Available data:
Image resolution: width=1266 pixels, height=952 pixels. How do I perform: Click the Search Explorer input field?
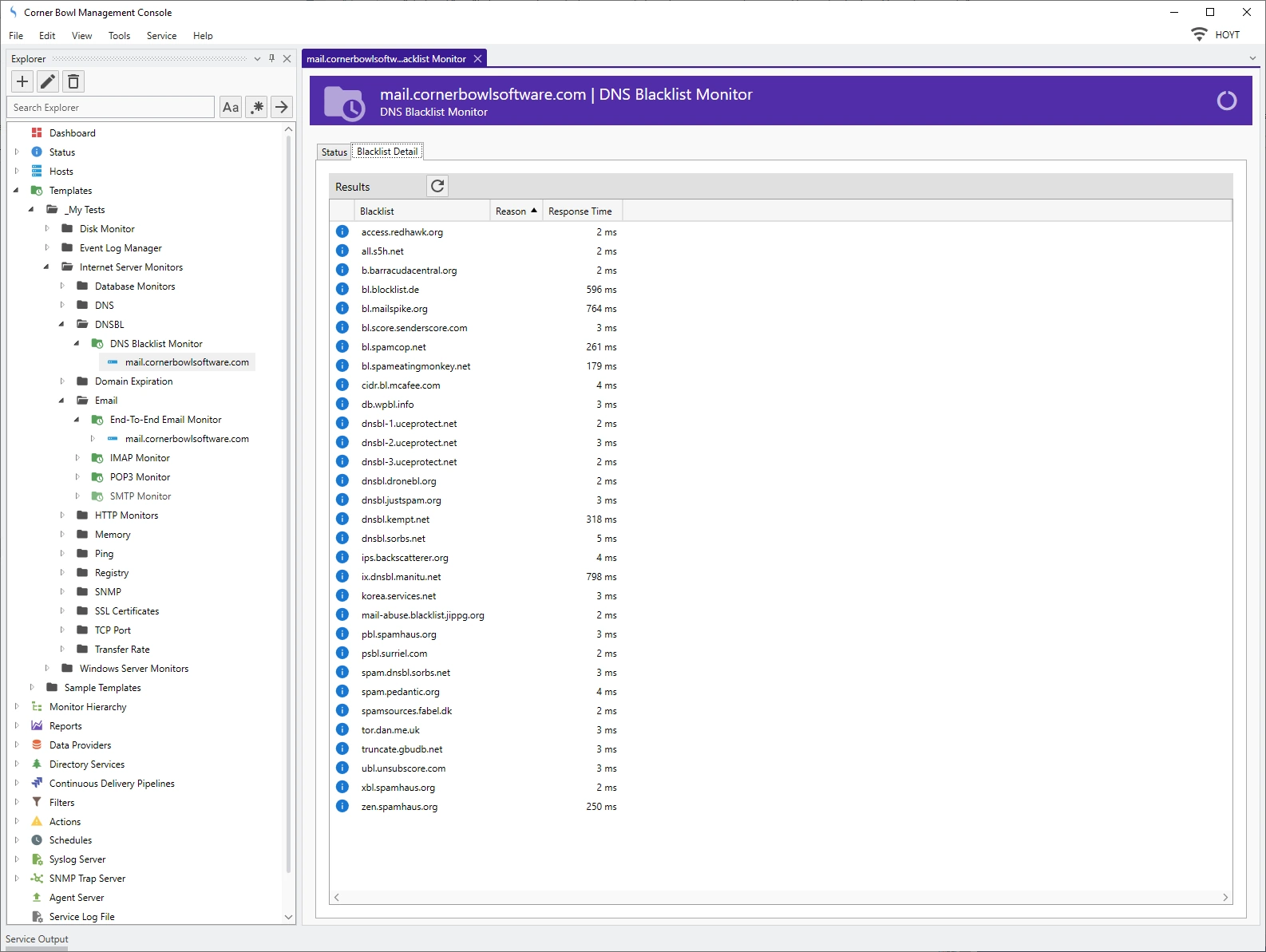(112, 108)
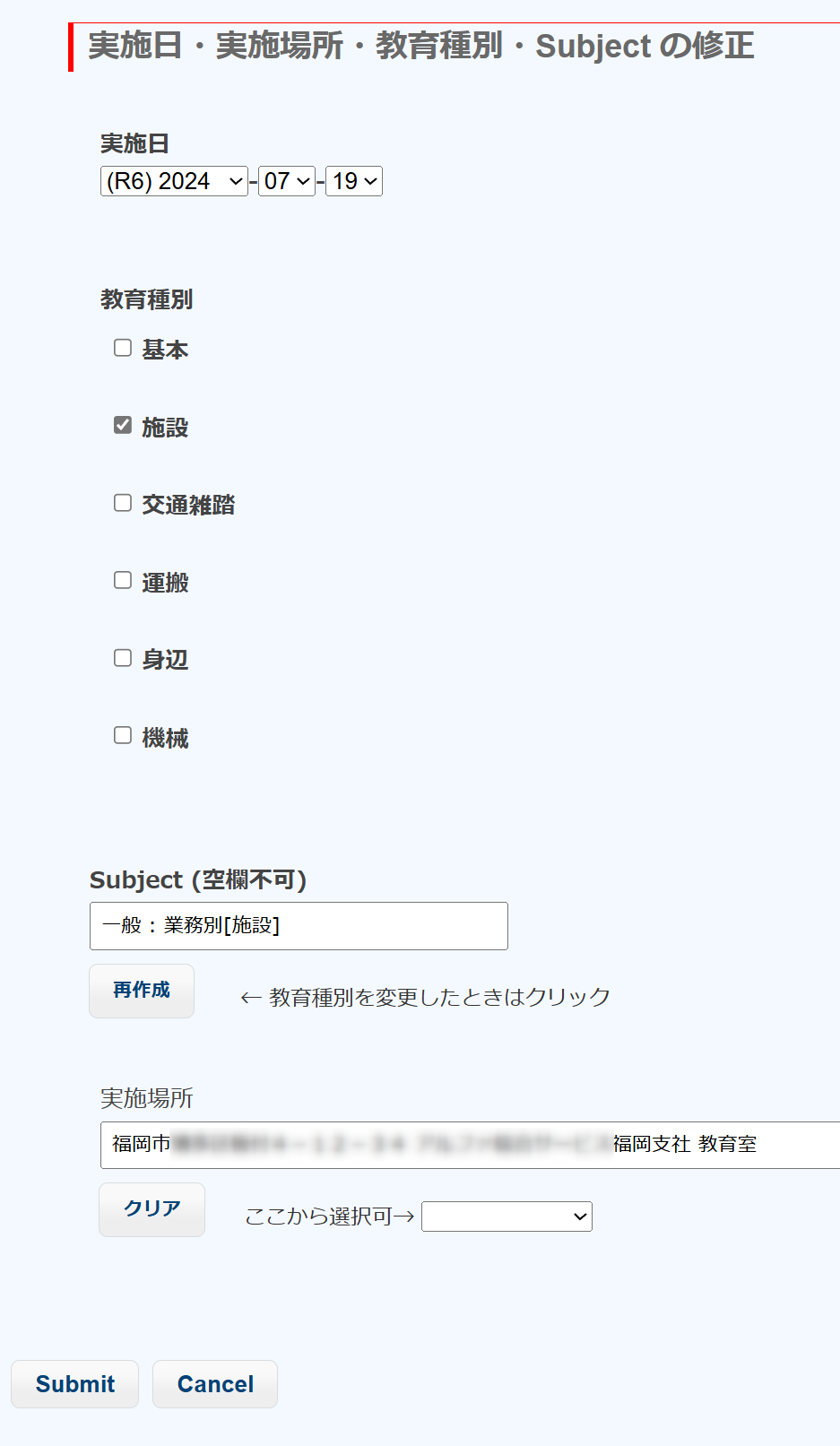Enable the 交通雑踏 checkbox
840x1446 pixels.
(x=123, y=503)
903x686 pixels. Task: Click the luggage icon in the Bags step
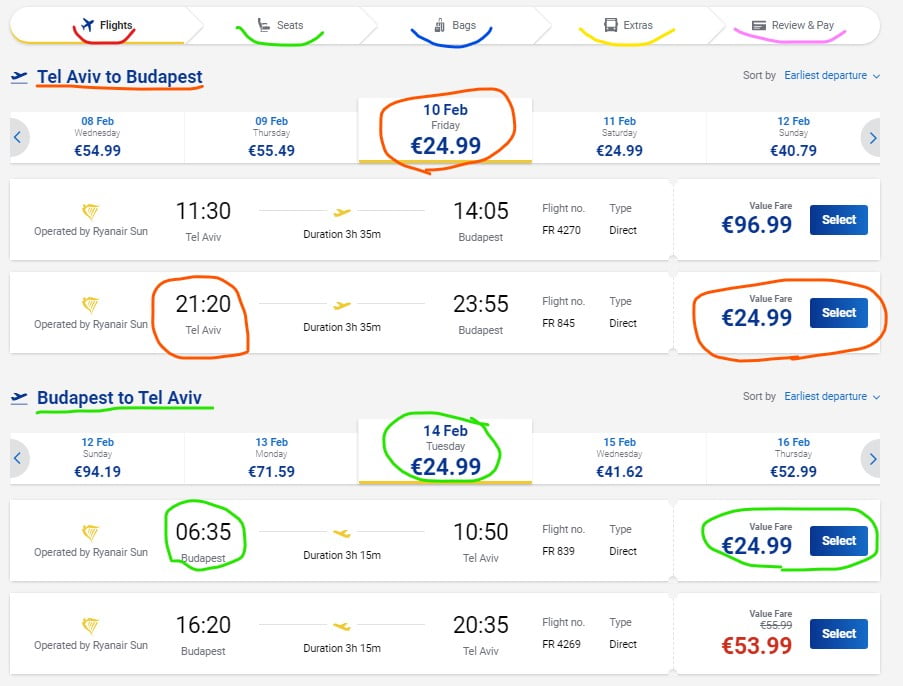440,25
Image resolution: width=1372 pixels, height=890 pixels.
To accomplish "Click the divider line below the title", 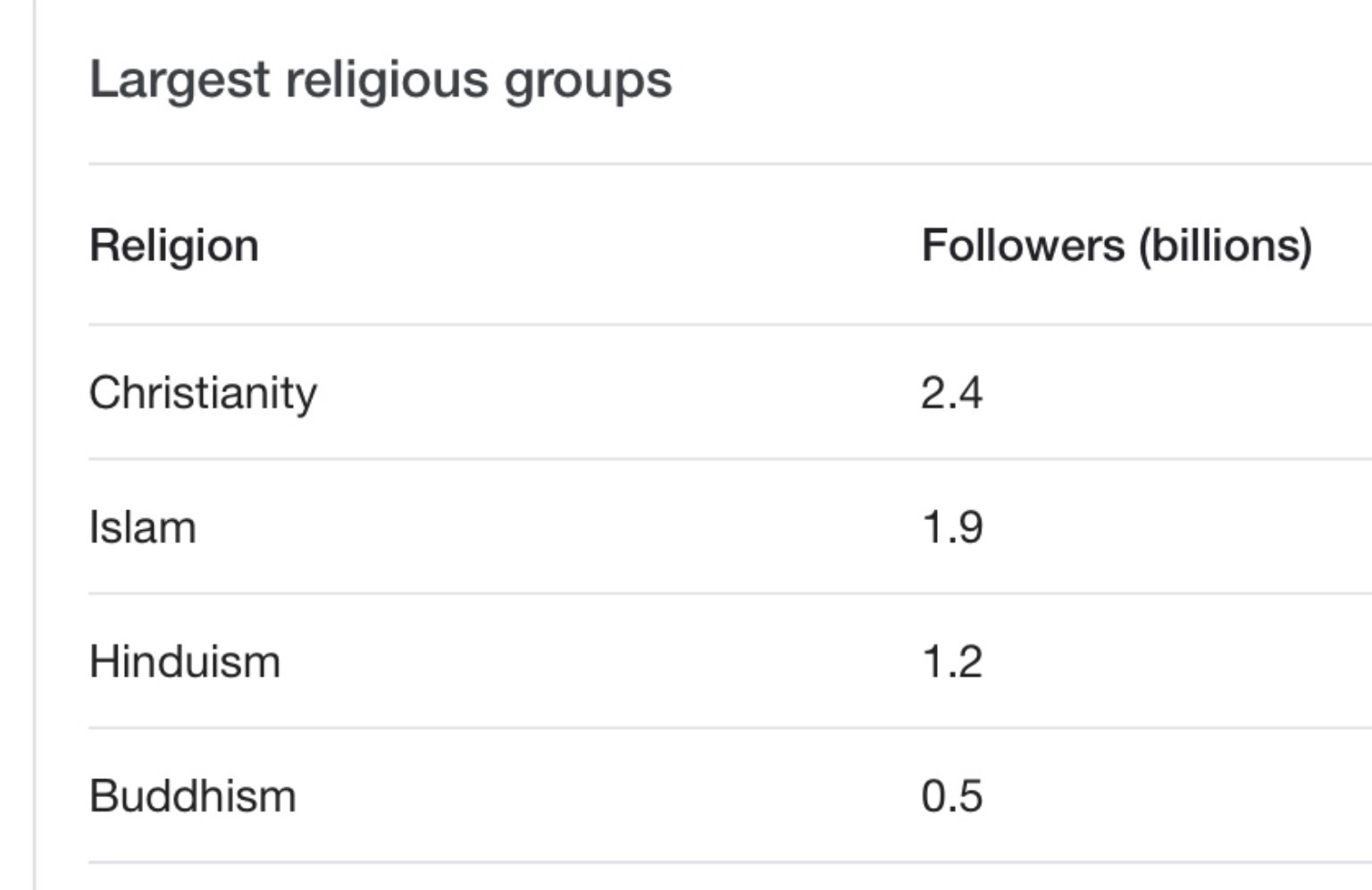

What you need to do: Exact copy, no pictures: write out all the records above.

Task response:
Image resolution: width=1266 pixels, height=952 pixels. How do I perform: Click the Search Explorer input field?
(112, 108)
Enable the 交通雑踏 checkbox
840x1446 pixels.
(x=123, y=503)
903x686 pixels. Task: Click the luggage icon in the Bags step
440,25
Image resolution: width=1372 pixels, height=890 pixels.
To accomplish "Click the divider line below the title", 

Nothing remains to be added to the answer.